Action Research for EFL Teacher’s Professional Development

Manita Karki

M.Phil. in ELE

Kathmandu University

School of Education

In recent years, action research has become increasingly popular as a form of professional development for teachers. The reason is, action research helps teachers to “look behind” what they did and  provides space for teachers to correct their past mistakes and analyze needs of the students. Such work significantly helps teachers to grow as professional teachers. So doing action research is one way to solve the faced problems while teaching and to develop teachers’ professional carrier too.

For me the category “Action Research” is not new but the meaning has  changed a little bit recently.  Action Research usually refers to “the researcher doing their research in the field” . Before taking the course “Action Research and Teacher Development,” I thought action research meant  going to the  field, observing the situation and finding out the real problem among the students regarding their study (learning) and then trying to solve those problems by applying different teaching-learning techniques, methods, and strategies. But now I have realized that after completing the process, the researchers should continually look for other difficulties among the same or different level of students. What I used to think was not completely wrong but that was  just the narrow sense of my understanding , which I noticed only after completing course on “Action Research and Teacher Development.”

Action research mainly consists of self reflection as its central tenet. McNiff (2002) opines that “Action Research is a term which refers to a practical way of looking at own work to check that it is as one would like it to be or not.” Because action research is done by self, the practitioner, it is often referred to as practitioner based research and because it involves thinking about owns work, it can also be called a form of self reflective practice. “In traditional forms of research/empirical research, researchers do research on other people but now they do research on themselves” (McNiff, 2002).

Here with the help of McNiff’s idea I can say that action research is mainly based on self-enquiry: conducting research by the self about the self. For example “YOU” as a practitioner can think about  your own life and work and this involves you asking yourself why the way you work is different?, why you are the way that you are? In this way you can translate your research into practice. However,  systematic investigation into your own behavior and the reasons for that behavior is quite essential. Achieving a  better understanding of yourself can further help you to grow personally and professionally.

Action research is an open ended  research and does not begin with some sort of fixed hypothesis because researchers generate knowledge while conducting research  and they keep on thinking and (re)designing what to do next. “The research process is the developmental process of following through the idea, seeing how it goes and continually checking whether it is in line with what you wish to happen” (Norton; 2009). What we can say then is that action research is a process of a form of self evaluation.

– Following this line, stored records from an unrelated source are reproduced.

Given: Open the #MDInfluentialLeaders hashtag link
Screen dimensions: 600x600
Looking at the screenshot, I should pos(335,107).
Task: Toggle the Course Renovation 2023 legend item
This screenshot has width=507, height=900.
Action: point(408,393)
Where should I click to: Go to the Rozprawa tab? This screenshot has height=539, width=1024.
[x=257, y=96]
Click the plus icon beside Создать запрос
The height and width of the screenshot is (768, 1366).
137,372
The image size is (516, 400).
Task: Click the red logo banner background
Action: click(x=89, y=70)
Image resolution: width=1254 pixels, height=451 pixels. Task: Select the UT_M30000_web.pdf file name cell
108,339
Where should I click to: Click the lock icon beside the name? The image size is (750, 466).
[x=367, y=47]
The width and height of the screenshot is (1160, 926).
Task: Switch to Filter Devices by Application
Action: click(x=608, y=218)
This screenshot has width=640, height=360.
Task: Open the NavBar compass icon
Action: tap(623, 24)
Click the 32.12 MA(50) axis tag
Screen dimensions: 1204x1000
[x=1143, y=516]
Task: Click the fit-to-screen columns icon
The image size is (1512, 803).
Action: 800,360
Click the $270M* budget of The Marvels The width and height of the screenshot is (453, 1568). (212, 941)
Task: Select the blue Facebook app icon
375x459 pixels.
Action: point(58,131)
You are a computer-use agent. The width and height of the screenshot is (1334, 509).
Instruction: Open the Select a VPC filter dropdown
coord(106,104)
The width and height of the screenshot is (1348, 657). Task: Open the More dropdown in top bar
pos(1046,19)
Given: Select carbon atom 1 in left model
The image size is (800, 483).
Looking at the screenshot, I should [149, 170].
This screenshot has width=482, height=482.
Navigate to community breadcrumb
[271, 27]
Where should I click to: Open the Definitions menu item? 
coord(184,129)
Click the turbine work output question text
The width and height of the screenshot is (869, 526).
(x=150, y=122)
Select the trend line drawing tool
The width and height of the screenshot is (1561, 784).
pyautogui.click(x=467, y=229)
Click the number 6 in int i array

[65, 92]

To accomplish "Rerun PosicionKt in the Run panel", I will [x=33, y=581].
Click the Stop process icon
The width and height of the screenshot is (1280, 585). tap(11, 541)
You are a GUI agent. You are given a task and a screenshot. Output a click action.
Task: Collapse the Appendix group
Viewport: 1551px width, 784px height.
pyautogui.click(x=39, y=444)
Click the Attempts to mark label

Therefore, importance of  applying it in teaching and learning field can be immense. If we  continuously involve  in  thinking about the tasks we do, in checking what went right and what went wrong and keep ourselves busy with reflection, we will be able to see  areas of weaknesses and areas of our strengths.  In the words of Smith and Gillespie (2007), in addition to “knowing what” and “knowing how” teachers must also be competent in “knowing why” and “knowing when”. The capacity to reflect and then develop a culture of questioning (ones practice) helps a teacher to be professionally competent and practically good at teaching because it furnishes positive impact on how and what students learn, and motivates to keep learning further.

So from my own experience now I can say that doing action research is very useful for the teachers to develop his/her teaching style because when the teachers involve in doing action research while teaching then they can look behind what, how, when and why they teach and what they are missing. With the help of the knowledge of weaknesses in their teaching and of the level of students, they can develop their own best pedagogies. In this way doing action research helps  teachers to be a professionals and enhance their teaching learning activities. Because of these reasons I can say that “Action Research plays vital role in teacher’s professional development”.


McNiff, J. (2002). Action research for professional development: Concise advice for new action researchers.

Norton S. L. (2009). Action Research in Teaching and Learning: A practical guide to conducting pedagogical research in universities. London: Routledge.

Smith, C. & Gillespie, M. (2007). Research on professional development and teacher change: Implications for adult basic education.